At the current stage, pixel sensor designs are being validated with the use of testbeams, such as found at DESY (Hamburg), Fermilab (Chicago) and CERN itself. The setup consists of high-resolution sensors used as reference, with which particle tracks are reconstructed measuring the efficiency in detecting the same track within the device being tested, among other properties.

Test beam setup used for testing the properties of new sensor designs.

LIV.Dat student Ricardo Gonzalez had the opportunity to attend one of the data-taking periods at DESY in July 2019, as a part of his ATLAS Qualification Task required by the experiment to become an author.
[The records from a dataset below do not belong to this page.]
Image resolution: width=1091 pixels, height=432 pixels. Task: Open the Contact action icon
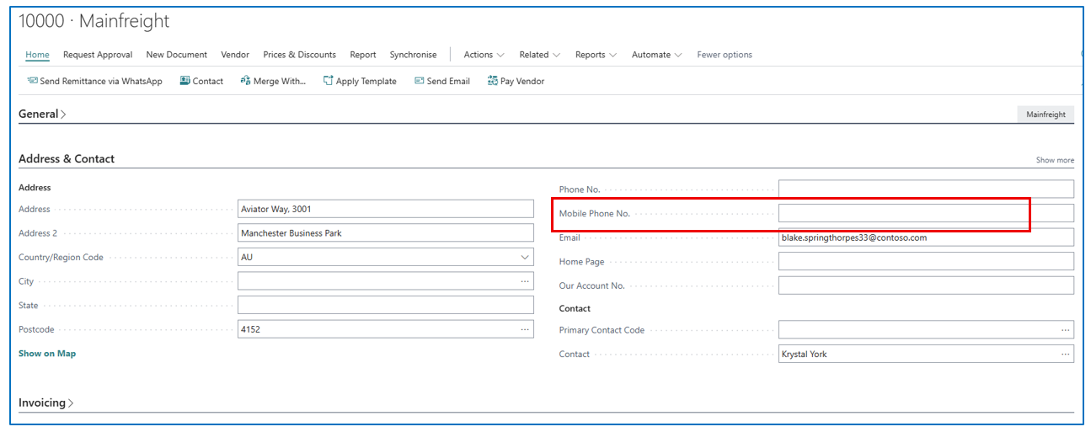pos(185,82)
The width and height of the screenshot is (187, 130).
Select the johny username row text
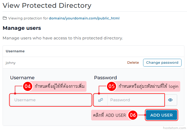pos(11,63)
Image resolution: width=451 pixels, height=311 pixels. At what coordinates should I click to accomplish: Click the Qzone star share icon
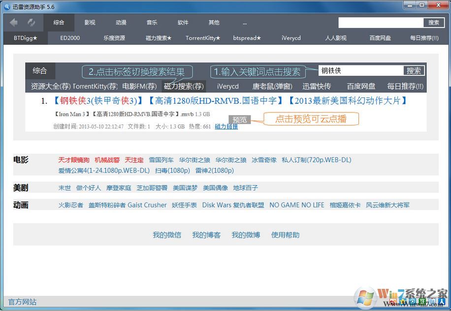click(x=403, y=301)
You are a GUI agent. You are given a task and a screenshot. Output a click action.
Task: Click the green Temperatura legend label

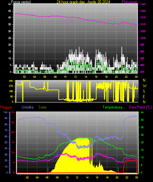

The event also hosted a workshop on EUTelescope, a widely used data analysis framework for pixel sensors, originally developed for detector studies for the International Linear Collider (ILC).

The workshop, attended by researchers from institutes spanning all of Europe, served not only as an introduction to the framework for new-comers, but also to establish the basis of the criteria followed in the upcoming ITk Pixel Market Survey, where sensors received by anonymous vendors will be tested to check they meet the required quality standards.

Ricardo said: “It was a great learning experience. Many of the attendants had years of experience in the field and did a great job helping to guide people newer to the subject like myself. Also, meeting the faces that so far had only been names signing emails gave me the first taste of what being in a big collaboration like ATLAS is like.”